** Opening Source passage block **
# good plinking ammo???



## euphoria24 (Apr 21, 2010)

I am looking for a good ammunition for the general use of target and plinking, with cost, and quality taken into consideration which brand do you prefer? I have been told to avoid Monarch's because they are cheaply made in a foreign country and shoot dirty. though for $12 bucks for a box of 50 thats hard to beat.

I have been told Fiocchi makes a good round. Any opinions?


----------



## USAFgsm (Dec 18, 2006)

Honestly, I just buy whatever Wal-Mart has the cheapest. Usually Winchester or Federal. I've never had any problems out of it. What caliber are you talking about? Judging by the price i'd say 9mm?


----------



## cougartex (Jan 2, 2010)

Winchester White Box or Remington Shur Shot.


----------



## euphoria24 (Apr 21, 2010)

USAFgsm said:


> What caliber are you talking about? Judging by the price i'd say 9mm?


 .40 s&w


----------



## wkister029 (Jun 24, 2009)

Learning to reload is definately the cheapest way to go if you can do it. especially if you already have the brass


----------



## James NM (Jan 4, 2007)

euphoria24 said:


> good plinking ammo???


For most shooters, it's been whatever they can find.

Personally, I buy any factory aluminum or brass cased ammo. The only steel ammo I shoot is through my eastern bloc guns.


----------



## Bisley (Aug 24, 2008)

I haven't found that any of it is so dirty that a normal cleaning won't take care of it. I shoot hand loads, or whatever Walmart is selling.

Fiocchi and Sellier & Bellot are both good foreign ammos.


----------



## BowhuntnHoosier (Feb 7, 2010)
** Closing Source passage block **
• Tasks to carry out:
• 1. Write out the part of the plinking ammo thread that opens with the words containing "Personally, I buy" and closes with "Walmart is selling.", word for word.
• 2. Decide whether each statement below agrees with the plinking ammo thread, answering yes or no and quoting the words of the thread that settle it: (a) cougartex recommends Winchester White Box or Remington Shur Shot; (b) the ammunition euphoria24 is asking about is 9mm; (c) James NM shoots steel ammo in all of his guns.
• 3. Give what follows in the plinking ammo thread, continuing from the point where it stops.
** Opening Information supplied block **
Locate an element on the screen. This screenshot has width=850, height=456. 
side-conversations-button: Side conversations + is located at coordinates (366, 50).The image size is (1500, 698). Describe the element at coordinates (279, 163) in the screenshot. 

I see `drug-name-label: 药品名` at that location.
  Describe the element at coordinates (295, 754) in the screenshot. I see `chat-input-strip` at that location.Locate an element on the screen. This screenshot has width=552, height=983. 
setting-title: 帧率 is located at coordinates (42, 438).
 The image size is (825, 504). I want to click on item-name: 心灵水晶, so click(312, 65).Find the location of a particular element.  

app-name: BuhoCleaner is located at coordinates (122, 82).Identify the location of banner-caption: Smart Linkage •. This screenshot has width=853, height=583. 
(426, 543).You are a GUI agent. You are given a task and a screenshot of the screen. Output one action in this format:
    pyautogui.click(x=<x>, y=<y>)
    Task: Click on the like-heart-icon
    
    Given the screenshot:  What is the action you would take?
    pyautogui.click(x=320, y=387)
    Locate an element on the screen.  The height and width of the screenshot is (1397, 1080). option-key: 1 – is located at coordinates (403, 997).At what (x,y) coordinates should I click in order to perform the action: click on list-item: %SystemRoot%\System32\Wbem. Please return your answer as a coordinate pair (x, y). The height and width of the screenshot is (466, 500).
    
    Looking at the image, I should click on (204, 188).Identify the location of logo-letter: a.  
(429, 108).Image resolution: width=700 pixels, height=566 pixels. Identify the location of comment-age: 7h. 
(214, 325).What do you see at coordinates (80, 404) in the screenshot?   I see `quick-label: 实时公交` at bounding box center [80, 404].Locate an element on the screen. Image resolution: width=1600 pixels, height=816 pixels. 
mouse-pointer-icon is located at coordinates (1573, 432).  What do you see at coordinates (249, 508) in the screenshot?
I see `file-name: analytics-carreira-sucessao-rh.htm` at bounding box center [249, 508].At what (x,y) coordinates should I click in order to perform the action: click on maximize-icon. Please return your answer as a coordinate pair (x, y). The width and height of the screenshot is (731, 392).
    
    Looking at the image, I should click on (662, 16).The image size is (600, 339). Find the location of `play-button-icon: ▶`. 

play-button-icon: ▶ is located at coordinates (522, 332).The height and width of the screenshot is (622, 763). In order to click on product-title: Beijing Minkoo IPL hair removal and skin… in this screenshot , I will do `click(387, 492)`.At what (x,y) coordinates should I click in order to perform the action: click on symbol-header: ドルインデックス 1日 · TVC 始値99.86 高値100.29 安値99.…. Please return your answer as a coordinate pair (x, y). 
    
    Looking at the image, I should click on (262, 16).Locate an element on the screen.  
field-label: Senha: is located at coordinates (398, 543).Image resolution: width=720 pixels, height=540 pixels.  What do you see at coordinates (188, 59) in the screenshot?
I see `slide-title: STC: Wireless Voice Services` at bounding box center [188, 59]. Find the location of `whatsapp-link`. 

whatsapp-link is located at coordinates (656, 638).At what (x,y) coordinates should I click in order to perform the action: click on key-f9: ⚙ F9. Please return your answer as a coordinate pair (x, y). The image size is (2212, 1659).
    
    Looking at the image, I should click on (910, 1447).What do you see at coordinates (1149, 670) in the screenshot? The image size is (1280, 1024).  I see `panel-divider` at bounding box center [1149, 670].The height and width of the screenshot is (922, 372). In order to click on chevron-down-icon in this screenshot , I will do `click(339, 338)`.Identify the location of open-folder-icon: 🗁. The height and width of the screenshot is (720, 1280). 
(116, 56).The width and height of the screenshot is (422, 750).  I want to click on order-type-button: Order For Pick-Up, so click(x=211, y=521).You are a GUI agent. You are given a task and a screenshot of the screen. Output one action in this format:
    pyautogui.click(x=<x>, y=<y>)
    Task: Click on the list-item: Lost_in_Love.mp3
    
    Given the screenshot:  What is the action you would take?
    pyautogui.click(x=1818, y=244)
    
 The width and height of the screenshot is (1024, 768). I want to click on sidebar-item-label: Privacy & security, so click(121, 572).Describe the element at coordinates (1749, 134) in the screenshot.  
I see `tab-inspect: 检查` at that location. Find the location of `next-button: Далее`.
** Closing Information supplied block **
• Answers for this exercise:
• 1.
Personally, I buy any factory aluminum or brass cased ammo. The only steel ammo I shoot is through my eastern bloc guns.


----------



## Bisley (Aug 24, 2008)

I haven't found that any of it is so dirty that a normal cleaning won't take care of it. I shoot hand loads, or whatever Walmart is selling.

• 2.
(a) Yes: "Winchester White Box or Remington Shur Shot."
(b) No: ".40 s&w"
(c) No: "The only steel ammo I shoot is through my eastern bloc guns."

• 3.
wkister029 said:


> Learning to reload is definately the cheapest way to go if you can do it. especially if you already have the brass


I just don't see it. It would take a lot of reloading to actually start to save money after buying your press,dies,primers,bullets,powder,tumbler,media. Compared to buying it at Wal-Mart for anywhere between $10-$15 a box of 50.


----------



## wkister029 (Jun 24, 2009)

Lee Makes a starter set for a beginner which is a Lee Challenger Breech Lock Single Stage Press Anniversary Kit at midway for $91.00, you can get a die set for another $25.00 to $30.00, and shell holder for 5 to $7.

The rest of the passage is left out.